25:13 だから、目をさましていなさい。あなたがたは、その日、その時を知らないからです。
2つ目は、タラントのたとえ。
『役に立たぬ』と叱責されたしもべは、外の暗闇に追い出され、泣いて歯ぎしりする、というのだが、24章の「悪いしもべ頭」と同じ報いであることから、最悪、地獄に落ちるということだろう。
つまり、「役に立たないしもべ」は、主のしもべの地位を剥奪されるということになる。
だからと言って「一生懸命働かないと滅びる」「有能なクリスチャンにならなければ滅びる」と考えるべきではない。
あくまでも「神のしもべ」(クリスチャン)であるなら、出来が悪かろうが、怠け者であろうが、それで地獄に落ちることはない。主イエスを信じる(その純粋な信仰を保っているなら)なら、それだけで誰でも救われるのだから。
問題は、何をもって『役に立たない、悪い』と言われているのか(その結果、主のしもべの地位を剥奪されるのか)だ。
確かに、人間の能力には差がある。
しかし、比較的能力の低いしもべも主人から同じくほめられている。
25:20 すると、五タラント預かった者が来て、もう五タラント差し出して言った。『ご主人さま。私に五タラント預けてくださいましたが、ご覧ください。私はさらに五タラントもうけました。』
25:21 その主人は彼に言った。『よくやった。良い忠実なしもべだ。あなたは、わずかな物に忠実だったから、私はあなたにたくさんの物を任せよう。主人の喜びをともに喜んでくれ。
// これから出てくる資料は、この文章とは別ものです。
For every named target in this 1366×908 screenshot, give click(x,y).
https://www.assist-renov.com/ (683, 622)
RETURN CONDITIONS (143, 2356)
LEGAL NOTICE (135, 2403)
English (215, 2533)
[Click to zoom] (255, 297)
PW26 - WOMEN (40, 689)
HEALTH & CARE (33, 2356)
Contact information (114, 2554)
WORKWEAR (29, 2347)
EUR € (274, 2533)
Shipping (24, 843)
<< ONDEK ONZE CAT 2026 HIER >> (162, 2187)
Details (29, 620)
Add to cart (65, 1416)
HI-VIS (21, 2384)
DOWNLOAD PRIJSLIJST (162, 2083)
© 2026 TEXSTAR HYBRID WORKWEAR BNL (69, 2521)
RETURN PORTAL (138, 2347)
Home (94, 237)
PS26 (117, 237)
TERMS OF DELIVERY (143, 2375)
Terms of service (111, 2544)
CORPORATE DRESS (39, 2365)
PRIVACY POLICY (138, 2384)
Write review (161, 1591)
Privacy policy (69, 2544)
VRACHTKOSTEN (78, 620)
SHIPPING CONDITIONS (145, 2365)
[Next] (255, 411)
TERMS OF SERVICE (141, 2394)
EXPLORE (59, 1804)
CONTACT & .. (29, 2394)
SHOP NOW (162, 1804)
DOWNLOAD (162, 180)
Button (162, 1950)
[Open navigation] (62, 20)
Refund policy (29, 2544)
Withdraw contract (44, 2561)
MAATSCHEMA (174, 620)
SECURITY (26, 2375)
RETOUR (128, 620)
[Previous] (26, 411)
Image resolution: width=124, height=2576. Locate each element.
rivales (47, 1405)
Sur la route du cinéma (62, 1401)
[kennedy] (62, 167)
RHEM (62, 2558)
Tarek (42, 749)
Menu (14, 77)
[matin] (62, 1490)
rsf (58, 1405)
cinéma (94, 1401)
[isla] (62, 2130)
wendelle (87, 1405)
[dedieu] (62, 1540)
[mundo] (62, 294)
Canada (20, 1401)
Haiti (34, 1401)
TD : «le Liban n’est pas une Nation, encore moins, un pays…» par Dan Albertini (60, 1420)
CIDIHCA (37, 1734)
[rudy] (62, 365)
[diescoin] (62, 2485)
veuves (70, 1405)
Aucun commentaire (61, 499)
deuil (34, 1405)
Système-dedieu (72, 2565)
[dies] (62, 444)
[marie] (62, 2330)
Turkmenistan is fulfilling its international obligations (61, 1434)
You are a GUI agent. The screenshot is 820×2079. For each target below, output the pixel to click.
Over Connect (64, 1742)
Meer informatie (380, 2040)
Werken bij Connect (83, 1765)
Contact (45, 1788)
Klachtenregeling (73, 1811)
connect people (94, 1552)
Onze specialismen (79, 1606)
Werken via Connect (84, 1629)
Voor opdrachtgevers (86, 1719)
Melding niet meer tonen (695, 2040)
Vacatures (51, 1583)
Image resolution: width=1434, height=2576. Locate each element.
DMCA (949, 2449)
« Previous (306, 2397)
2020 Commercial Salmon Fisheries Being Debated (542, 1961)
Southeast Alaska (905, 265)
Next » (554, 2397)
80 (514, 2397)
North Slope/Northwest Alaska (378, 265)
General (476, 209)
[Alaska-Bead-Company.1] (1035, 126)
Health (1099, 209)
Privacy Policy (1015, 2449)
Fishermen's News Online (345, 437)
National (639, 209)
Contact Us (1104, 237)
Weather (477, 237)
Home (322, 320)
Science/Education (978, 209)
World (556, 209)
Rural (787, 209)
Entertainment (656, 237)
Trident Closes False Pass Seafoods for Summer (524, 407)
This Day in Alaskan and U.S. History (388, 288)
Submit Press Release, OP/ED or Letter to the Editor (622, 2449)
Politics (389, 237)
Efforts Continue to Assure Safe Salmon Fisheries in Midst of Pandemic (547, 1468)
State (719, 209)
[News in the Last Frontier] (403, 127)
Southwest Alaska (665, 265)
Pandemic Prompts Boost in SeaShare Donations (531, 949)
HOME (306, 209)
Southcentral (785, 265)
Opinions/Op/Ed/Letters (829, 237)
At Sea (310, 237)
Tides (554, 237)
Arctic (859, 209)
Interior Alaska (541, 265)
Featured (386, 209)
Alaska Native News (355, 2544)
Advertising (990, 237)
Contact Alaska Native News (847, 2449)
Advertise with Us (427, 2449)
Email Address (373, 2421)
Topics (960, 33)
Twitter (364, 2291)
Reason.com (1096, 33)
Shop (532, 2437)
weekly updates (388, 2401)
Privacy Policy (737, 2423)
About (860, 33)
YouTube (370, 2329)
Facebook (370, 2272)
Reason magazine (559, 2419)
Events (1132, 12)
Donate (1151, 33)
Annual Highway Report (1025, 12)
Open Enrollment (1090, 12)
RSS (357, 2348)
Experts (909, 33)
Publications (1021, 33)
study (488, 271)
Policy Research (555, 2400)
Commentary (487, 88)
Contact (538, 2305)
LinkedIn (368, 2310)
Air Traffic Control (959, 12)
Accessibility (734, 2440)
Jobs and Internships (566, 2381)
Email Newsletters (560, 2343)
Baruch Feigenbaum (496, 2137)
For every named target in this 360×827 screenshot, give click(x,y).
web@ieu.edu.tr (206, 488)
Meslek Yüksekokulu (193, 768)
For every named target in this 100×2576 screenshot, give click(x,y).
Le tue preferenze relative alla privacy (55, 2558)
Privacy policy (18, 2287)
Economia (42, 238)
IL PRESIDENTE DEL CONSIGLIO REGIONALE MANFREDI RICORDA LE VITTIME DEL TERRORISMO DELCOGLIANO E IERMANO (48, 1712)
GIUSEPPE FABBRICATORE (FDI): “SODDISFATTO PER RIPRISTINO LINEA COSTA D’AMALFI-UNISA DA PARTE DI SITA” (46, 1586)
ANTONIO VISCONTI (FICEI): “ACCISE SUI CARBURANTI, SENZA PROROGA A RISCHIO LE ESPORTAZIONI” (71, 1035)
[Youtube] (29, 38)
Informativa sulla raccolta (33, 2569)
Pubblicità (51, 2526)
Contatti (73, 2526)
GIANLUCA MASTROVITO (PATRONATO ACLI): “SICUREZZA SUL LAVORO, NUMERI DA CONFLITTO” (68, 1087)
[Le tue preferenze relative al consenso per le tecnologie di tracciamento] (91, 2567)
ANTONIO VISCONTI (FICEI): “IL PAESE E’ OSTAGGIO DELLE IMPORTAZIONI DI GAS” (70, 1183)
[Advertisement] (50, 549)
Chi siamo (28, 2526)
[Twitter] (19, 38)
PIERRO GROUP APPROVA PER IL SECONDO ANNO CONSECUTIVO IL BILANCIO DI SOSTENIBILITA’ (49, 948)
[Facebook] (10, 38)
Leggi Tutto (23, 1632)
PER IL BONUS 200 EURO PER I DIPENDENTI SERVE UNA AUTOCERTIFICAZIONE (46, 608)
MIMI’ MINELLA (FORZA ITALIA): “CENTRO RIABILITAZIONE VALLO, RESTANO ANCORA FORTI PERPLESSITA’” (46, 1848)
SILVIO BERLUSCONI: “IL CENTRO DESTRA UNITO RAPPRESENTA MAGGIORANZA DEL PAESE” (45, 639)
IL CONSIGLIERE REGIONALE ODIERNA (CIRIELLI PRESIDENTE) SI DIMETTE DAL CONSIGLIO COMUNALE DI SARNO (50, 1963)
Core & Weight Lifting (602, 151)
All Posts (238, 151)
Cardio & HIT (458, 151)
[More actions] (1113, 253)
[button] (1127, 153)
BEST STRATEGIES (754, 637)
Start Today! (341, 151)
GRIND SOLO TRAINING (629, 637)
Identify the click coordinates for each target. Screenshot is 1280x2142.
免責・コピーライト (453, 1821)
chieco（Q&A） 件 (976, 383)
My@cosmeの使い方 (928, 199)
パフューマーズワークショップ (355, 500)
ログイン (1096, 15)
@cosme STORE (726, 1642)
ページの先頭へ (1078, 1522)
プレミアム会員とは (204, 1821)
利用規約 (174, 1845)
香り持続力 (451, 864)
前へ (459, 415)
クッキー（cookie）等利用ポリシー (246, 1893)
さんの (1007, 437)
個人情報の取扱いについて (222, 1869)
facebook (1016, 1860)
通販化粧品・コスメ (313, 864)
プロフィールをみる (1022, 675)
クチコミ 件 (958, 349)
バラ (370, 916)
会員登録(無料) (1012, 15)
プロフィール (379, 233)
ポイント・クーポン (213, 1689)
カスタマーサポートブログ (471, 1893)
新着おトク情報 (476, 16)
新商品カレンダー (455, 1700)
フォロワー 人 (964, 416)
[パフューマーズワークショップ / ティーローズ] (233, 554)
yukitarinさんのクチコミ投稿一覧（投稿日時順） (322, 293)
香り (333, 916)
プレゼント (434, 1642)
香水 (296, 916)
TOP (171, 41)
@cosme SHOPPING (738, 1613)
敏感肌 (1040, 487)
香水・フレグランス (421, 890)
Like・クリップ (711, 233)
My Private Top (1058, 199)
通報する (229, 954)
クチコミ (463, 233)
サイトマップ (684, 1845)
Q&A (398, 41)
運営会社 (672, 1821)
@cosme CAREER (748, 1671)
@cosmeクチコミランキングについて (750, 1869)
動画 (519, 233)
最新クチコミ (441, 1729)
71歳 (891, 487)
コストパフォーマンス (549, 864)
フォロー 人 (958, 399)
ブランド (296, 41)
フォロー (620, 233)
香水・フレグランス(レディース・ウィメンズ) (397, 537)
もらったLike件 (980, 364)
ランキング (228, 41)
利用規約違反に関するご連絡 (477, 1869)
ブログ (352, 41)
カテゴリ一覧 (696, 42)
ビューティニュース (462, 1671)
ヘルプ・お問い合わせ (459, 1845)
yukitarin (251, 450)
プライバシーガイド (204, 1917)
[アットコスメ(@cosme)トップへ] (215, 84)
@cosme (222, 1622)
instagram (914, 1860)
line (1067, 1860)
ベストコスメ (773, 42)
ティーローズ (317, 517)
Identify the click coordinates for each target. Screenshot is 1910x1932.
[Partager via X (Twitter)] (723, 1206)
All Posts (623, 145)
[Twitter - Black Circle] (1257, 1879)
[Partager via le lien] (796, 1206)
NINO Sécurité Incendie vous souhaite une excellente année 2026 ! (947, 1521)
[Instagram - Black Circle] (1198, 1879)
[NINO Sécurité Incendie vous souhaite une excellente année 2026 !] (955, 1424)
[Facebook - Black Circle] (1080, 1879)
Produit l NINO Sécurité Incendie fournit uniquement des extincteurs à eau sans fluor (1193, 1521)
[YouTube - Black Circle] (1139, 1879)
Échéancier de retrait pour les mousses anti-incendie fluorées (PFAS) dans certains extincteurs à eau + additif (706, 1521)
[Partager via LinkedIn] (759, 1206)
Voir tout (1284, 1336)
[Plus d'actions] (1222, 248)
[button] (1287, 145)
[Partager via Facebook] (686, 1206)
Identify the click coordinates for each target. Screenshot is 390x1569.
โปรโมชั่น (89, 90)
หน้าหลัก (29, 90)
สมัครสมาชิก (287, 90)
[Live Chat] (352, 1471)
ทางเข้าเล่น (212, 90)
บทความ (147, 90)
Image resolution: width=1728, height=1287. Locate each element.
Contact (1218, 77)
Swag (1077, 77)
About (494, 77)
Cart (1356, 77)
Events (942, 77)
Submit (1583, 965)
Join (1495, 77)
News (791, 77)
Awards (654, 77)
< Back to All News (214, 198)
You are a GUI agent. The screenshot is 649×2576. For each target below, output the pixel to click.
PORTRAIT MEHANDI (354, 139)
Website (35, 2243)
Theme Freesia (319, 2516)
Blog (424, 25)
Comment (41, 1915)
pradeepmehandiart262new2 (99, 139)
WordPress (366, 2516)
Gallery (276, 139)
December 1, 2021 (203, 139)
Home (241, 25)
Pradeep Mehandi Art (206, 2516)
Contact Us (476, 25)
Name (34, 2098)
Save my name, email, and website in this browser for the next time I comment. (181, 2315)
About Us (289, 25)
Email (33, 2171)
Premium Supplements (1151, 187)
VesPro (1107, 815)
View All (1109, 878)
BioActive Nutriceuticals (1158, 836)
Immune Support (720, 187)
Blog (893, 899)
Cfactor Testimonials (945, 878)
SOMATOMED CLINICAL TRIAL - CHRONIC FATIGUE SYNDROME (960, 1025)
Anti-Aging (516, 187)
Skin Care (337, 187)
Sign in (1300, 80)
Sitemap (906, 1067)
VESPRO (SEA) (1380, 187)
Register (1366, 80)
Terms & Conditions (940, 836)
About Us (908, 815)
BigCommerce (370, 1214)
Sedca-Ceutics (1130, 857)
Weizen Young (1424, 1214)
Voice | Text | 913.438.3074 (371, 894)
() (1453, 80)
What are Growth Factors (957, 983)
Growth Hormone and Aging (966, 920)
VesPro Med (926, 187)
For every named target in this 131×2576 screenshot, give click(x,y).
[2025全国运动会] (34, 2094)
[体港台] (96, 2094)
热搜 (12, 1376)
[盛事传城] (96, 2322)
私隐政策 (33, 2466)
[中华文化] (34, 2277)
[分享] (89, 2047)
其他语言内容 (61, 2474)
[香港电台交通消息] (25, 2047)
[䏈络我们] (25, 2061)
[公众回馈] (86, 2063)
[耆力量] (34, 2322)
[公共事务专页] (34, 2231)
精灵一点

』
25:22 二タラントの者も来て言った。『ご主人さま。私は二タラント預かりましたが、ご覧ください。さらに二タラントもうけました。』
25:23 その主人は彼に言った。『よくやった。良い忠実なしもべだ。あなたは、わずかな物に忠実だったから、私はあなたにたくさんの物を任せよう。主人の喜びをともに喜んでくれ。』
ほめられた理由は「忠実さ」だ。
と言っても、「ただ単に言われた通りにやればいい」ということではない。彼らは、主人の心を汲み取って、言われてないこと(商売)を実行したのだ。そう、忠実とは、言わば「神の御心を知る」ことと「神への信頼」だ。それが喜ばれたのだ。だから、もし仮に、彼らが商売に失敗して、預かった金を失ったとしても、主人は責めはしなかっただろう。しかし、叱られたしもべは、商売をしようともせず、主人を酷い方だと考えていた。
25:24 ところが、一タラント預かっていた者も来て、言った。『ご主人さま。あなたは、蒔かない所から刈り取り、散らさない所から集めるひどい方だとわかっていました。
25:25 私はこわくなり、出て行って、あなたの一タラントを地の中に隠しておきました。さあどうぞ、これがあなたの物です。』
それは、神への信頼が無いことを意味すると言える。
そこが、『役に立たない。悪い』と言われている部分なのだ。
神を信頼しない者が、神の国に入ることは無いだろう。
私達は、主の御心を汲み取り、主は良いお方だという信仰(神への信頼)を持っているかどうか。用心していよう。